In [None]:
%load_ext autoreload
%autoreload 2

from src.models.trace_guide import TraceGuide
from src.models.initial_model import InitialModel
from src.data.datasets import FloorDataset
from src.utils import object_to_markdown

from IPython.display import display

import seaborn as sns
import matplotlib.pyplot as plt
import torch

site_id = "5a0546857ecc773753327266"
floor_id = "B1"

floor_data = FloorDataset(site_id, floor_id, wifi_threshold=200, sampling_interval=100)
sns.set(style="whitegrid")

# Initial Model



In the initial model, we are only looking at including the wifi signals of the model. We have implemented the model in `src/models/initial_model.py` as a method of the `InitialModel` class which also holds various model attributes and the variational parameters. The source code of the generative model can be seen below:

In [None]:
display(object_to_markdown(InitialModel.model))

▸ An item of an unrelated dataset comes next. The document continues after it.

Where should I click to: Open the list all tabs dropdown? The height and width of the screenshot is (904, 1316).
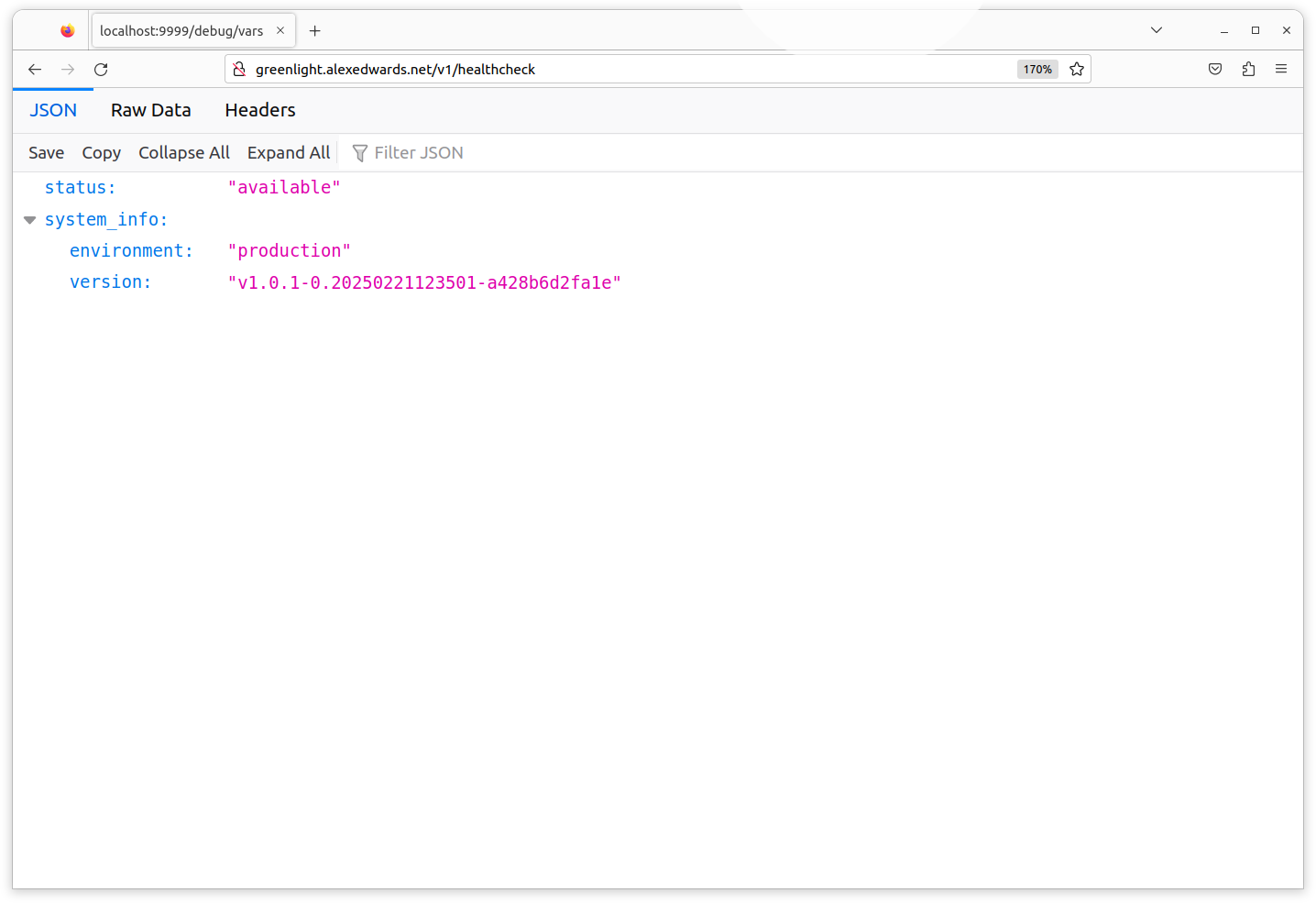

Initially, we wanted the prior on the wifi locations and the initial trace positions to be uniform over the floor area. However we ran into domain problems, when attempting to define the variational posterior. We therefore decided to relax the prior a bit to a normal distribution with the same mean and variance.

We use mini batches of padded sequences during training, so we also need to provide a mask of padded observations. This mask also serves as a mask of missing observations, as these should essentially be handled identically. We are using the `torch` data loader protocol, and the specific implementation can be seen in `src/data/datasets.py`. Below, we extract a mini_batch of 4 traces:

In [None]:
mini_batch = floor_data[torch.arange(16, 20)]
mini_batch_index = mini_batch[0]
mini_batch_length = mini_batch[1]
mini_batch_time = mini_batch[2]
mini_batch_position = mini_batch[3]
mini_batch_position_mask = mini_batch[4]
mini_batch_wifi = mini_batch[5]
mini_batch_wifi_mask = mini_batch[6]

In [None]:
torch.manual_seed(123)
initial_model = InitialModel(floor_data)
x, wifi_location = initial_model.model(*mini_batch)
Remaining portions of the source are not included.